La previsione dell’art. 2437, I comma, lettera g) risponde alla ratio di tutelare i soci di minoranza e, sempre secondo la Corte, assume rilievo nel quadro della modifica del regime di recesso disposta dal legislatore allo scopo di “rafforzare, certo, il potere della maggioranza, e conseguentemente comprimere le possibilità di veto delle minoranze, ferma però la necessità di riequilibrare gli interessi in gioco mediante un coerente rafforzamento pure dei diritti individuali dei soci, in vista del possibile disinvestimento della partecipazione”. Secondo la Corte può discutersi se con l’espressione “diritti di partecipazione” si possa far riferimento anche ai diritti amministrativi esclusi da una interpretazione restrittiva “ma non è dubitabile che l’espressione si riferisca in ogni caso ai diritti patrimoniali, perché tali sono, nella società di capitali, quelli implicati dal diritto di partecipazione”.

Rilevava il Giudice di legittimità che “il fine stesso della partecipazione è quello di giungere alla soddisfazione, mediante la distribuzione dell’utile, di un interesse patrimoniale.
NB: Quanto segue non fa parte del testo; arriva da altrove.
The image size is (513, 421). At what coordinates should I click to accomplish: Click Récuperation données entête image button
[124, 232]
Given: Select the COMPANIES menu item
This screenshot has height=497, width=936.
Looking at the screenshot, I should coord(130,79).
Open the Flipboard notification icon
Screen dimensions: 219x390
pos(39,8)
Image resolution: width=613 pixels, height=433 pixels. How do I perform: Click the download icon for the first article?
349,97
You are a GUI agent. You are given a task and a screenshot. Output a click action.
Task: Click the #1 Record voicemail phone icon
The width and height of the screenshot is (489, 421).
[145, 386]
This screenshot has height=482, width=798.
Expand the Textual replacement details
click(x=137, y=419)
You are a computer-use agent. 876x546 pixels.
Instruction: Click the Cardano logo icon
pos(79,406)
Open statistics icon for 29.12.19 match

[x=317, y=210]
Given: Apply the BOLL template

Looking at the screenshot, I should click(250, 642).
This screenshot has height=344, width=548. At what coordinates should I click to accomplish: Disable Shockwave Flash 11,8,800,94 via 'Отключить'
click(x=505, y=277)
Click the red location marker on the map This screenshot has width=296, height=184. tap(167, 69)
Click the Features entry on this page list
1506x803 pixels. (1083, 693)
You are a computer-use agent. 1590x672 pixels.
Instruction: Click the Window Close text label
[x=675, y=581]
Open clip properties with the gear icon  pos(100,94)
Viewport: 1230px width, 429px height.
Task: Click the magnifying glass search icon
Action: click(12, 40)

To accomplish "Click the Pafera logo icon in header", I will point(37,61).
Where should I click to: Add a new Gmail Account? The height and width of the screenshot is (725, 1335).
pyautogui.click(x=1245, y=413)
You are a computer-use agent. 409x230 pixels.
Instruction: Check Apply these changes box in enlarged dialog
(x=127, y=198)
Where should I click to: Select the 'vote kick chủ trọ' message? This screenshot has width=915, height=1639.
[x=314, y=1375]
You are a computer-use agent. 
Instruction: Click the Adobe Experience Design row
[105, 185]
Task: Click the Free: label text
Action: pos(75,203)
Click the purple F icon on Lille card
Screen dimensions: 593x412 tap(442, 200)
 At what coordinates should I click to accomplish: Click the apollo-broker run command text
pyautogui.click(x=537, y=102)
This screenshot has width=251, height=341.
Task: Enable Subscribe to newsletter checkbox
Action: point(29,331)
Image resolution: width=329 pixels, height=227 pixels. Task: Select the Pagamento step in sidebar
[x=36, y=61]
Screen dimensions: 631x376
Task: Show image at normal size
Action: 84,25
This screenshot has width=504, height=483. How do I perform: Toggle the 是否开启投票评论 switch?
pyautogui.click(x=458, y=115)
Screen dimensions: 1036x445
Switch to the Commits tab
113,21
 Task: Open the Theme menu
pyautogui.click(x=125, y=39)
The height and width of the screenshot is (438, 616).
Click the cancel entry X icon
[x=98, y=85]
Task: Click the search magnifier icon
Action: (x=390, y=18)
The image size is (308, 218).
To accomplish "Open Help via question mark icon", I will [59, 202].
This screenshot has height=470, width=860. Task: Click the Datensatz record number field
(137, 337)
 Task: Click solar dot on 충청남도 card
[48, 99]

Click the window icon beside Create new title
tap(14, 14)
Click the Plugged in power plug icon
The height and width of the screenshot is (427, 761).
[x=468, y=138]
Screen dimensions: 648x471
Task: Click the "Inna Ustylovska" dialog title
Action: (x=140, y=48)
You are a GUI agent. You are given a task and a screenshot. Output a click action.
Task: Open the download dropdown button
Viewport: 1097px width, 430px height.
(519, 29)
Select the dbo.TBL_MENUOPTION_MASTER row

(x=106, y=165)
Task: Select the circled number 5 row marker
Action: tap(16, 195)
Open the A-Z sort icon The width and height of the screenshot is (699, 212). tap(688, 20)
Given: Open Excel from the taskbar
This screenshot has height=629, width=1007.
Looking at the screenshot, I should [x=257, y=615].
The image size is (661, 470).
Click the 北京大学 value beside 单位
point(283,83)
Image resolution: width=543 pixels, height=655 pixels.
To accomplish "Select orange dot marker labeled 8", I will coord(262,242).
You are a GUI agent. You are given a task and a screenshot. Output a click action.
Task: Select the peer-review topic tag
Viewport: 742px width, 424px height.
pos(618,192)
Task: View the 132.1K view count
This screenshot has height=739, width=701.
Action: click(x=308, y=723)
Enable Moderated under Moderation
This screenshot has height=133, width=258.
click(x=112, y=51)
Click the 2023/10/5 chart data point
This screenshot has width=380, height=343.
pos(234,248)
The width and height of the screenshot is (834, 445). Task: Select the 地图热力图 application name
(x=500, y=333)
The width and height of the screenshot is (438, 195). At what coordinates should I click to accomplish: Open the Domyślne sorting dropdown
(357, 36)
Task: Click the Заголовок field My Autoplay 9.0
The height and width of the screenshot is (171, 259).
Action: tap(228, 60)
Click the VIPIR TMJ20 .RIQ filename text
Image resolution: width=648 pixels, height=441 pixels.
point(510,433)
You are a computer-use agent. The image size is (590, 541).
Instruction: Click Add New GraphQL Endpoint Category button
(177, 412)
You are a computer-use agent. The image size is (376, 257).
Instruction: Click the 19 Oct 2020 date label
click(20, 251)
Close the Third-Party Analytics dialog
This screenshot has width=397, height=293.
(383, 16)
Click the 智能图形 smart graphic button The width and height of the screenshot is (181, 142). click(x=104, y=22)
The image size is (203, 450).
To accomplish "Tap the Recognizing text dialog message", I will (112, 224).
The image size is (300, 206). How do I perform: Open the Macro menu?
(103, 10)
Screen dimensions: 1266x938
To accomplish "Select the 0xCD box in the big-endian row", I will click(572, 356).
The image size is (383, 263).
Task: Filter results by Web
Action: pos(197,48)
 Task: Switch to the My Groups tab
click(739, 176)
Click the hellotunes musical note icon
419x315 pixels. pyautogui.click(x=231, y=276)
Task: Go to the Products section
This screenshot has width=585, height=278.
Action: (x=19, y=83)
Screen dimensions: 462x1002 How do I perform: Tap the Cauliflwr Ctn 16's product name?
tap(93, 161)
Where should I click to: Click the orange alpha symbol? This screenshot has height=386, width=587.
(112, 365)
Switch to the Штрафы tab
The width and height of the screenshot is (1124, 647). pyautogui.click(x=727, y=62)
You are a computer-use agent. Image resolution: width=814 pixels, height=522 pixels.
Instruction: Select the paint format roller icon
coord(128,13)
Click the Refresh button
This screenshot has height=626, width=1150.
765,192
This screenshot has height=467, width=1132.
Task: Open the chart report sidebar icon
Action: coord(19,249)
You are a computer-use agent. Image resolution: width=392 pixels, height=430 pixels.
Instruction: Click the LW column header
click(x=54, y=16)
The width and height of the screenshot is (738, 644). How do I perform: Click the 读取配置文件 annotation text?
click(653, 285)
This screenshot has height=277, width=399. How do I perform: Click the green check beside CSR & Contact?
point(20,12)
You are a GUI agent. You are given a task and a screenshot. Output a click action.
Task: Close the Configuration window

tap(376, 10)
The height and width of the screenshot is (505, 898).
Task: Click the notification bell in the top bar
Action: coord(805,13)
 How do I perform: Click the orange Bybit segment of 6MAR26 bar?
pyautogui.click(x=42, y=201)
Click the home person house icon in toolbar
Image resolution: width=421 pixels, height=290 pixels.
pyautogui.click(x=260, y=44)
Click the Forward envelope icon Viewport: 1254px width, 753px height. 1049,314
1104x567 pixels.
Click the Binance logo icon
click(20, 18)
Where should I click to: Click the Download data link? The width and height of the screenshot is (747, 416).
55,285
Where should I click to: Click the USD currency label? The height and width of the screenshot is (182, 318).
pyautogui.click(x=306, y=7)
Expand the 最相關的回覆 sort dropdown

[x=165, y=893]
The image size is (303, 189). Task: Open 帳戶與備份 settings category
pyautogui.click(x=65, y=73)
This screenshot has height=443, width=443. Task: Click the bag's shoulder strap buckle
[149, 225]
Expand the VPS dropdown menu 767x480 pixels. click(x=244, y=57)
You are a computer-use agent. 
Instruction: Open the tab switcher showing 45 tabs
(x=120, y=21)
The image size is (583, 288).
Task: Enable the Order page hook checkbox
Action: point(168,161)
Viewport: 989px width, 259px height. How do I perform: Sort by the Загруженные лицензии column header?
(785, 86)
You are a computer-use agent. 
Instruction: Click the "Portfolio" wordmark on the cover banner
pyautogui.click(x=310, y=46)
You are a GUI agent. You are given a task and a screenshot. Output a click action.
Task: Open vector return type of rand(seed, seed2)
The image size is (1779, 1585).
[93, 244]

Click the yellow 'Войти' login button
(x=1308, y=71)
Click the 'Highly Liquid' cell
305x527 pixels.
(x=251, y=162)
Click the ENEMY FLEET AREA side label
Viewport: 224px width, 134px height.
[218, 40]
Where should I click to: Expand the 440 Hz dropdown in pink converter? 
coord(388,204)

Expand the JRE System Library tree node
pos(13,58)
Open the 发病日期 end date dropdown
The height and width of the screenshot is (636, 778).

Sicché appare consequenziale che una modifica statutaria, relativa alla distribuzione dell’utile, rientri in pieno tra le cause legali inderogabili di recesso”. Nel caso de quo era stato accertato dal giudice del merito che la modifica della clausola statutaria attinente alla distribuzione dell’utile influenzava in negativo i diritti patrimoniali dei soci perché, prevedendo l’abbattimento della percentuale ammissibile di distribuzione dell’utile di esercizio, in considerazione dell’aumento della percentuale da destinare a riserva, finiva per limitare la libertà dell’assemblea ordinaria di deliberare sul punto andando a nuocere alle prerogative patrimoniali degli azionisti e in tale frangente il diritto di exit non poteva essere negato.

La Corte, nel respingere il ricorso della società per azioni, ha esposto in diritto il seguente principio: “in tema di recesso dalla società di capitali, l’espressione “diritti di partecipazione” di cui all’art. 2437 c.c., lett. g), per quanto nell’ambito di una interpretazione restrittiva della norma tesa a non incrementare a dismisura le cause legittimanti l’exit, comprende in ogni caso i diritti patrimoniali implicati dal diritto di partecipazione, e tra questi quello afferente la percentuale dell’utile distribuibile in base allo statuto; ne consegue che la modifica di una clausola statutaria direttamente attinente alla distribuzione dell’utile, che influenzi in negativo i diritti patrimoniali dei soci prevedendo l’abbattimento della percentuale ammissibile di distribuzione dell’utile di esercizio in considerazione dell’aumento della percentuale da destinare a riserva, giustifica il diritto di recesso dei soci di minoranza”.

La società per azioni incorporante, che dovrà procedere alla liquidazione delle quote degli ex soci, è stata di conseguenza condannata alla rifusione delle spese a favore dei soci recedenti, oltre che al versamento di un ulteriore importo pari al contributo unificato dovuto per il ricorso.